» **Exercise aim**
Line by line, output everything from the one that contains "Click the change view layout icon" through the end of the material below, exactly as written and with no pictures.

» **Provided data**

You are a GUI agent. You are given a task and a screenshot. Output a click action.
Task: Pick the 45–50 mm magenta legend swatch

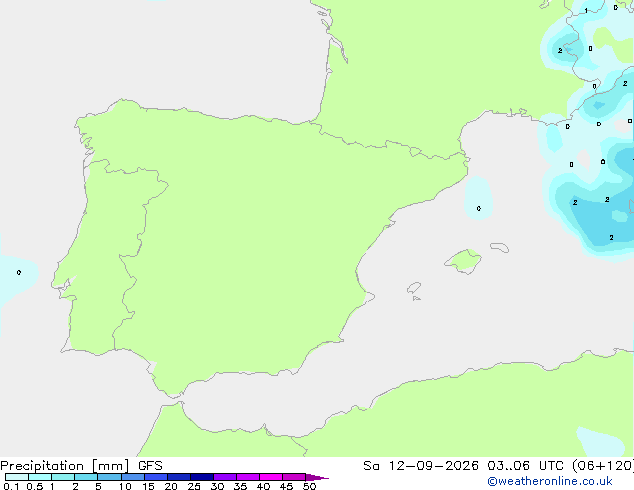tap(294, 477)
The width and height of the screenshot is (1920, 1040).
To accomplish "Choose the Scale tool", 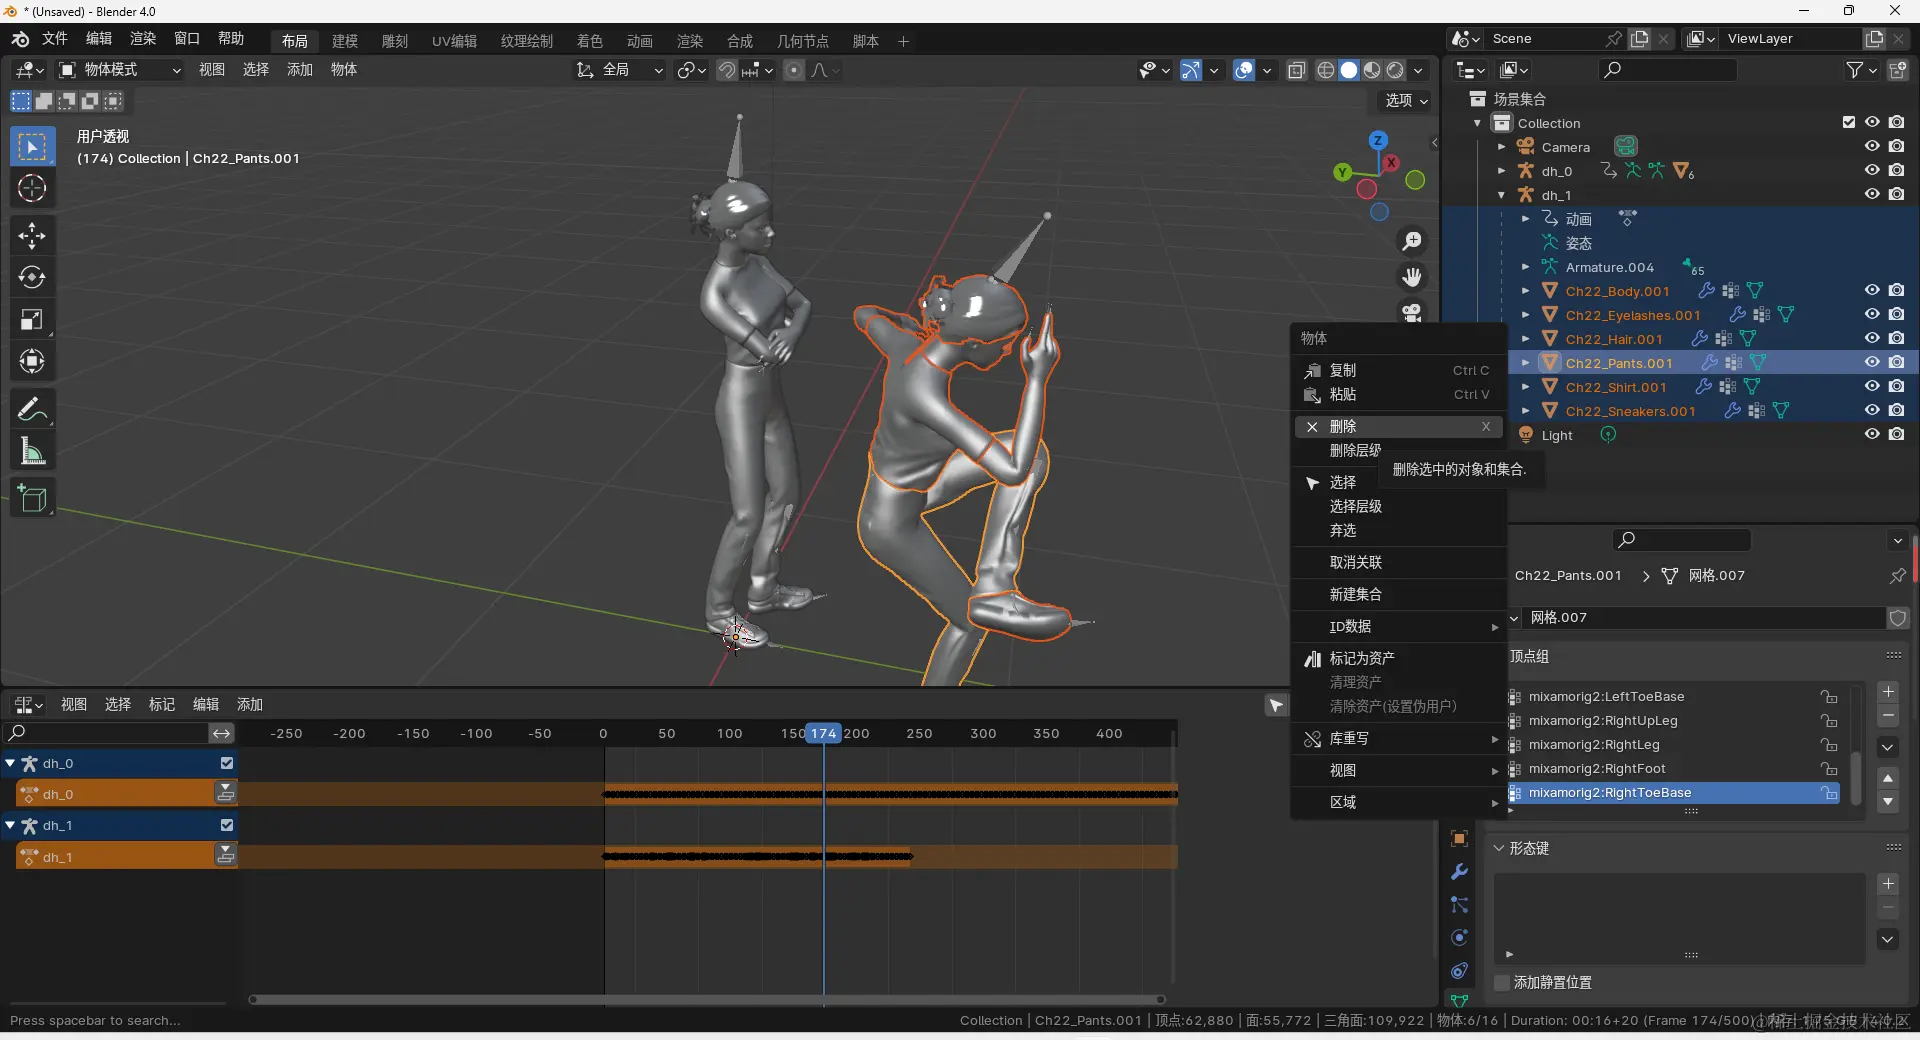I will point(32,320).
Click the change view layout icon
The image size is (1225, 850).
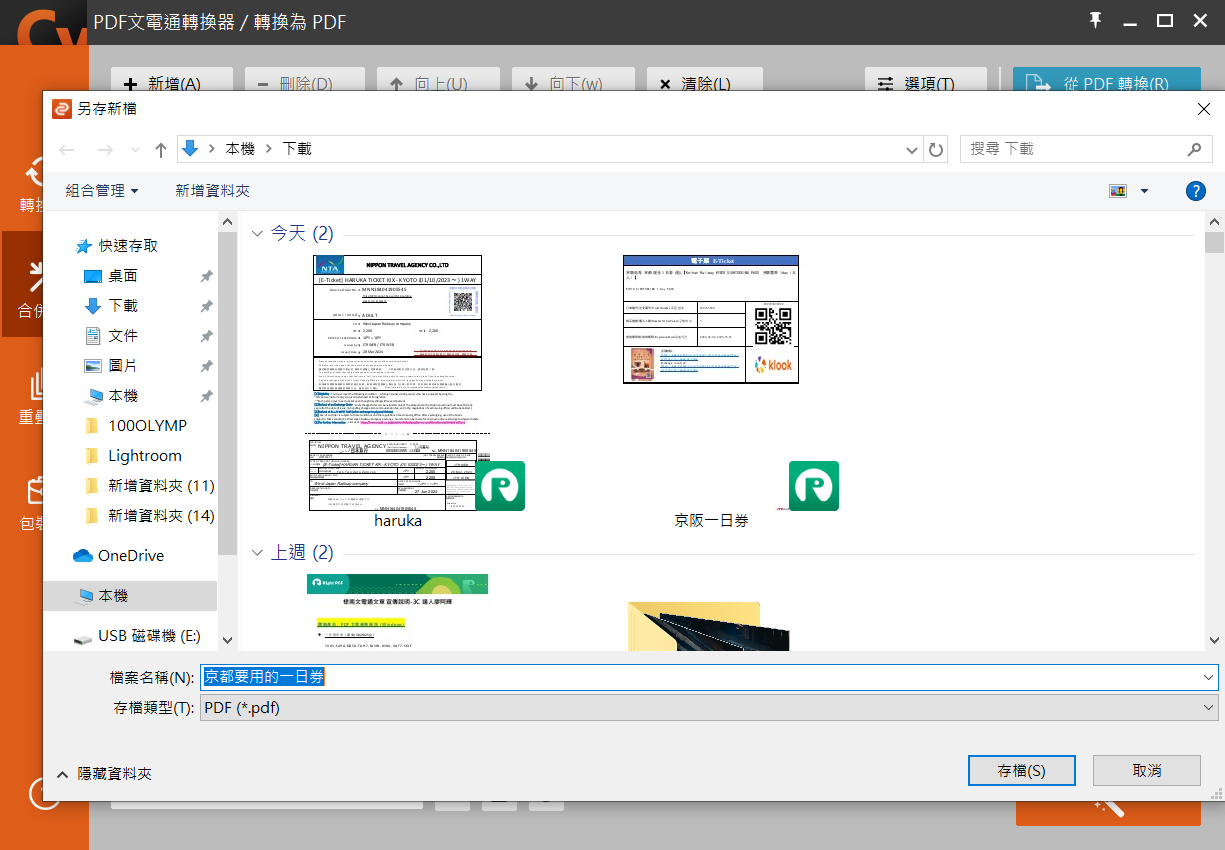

» **Written response**
Click the change view layout icon
The image size is (1225, 850).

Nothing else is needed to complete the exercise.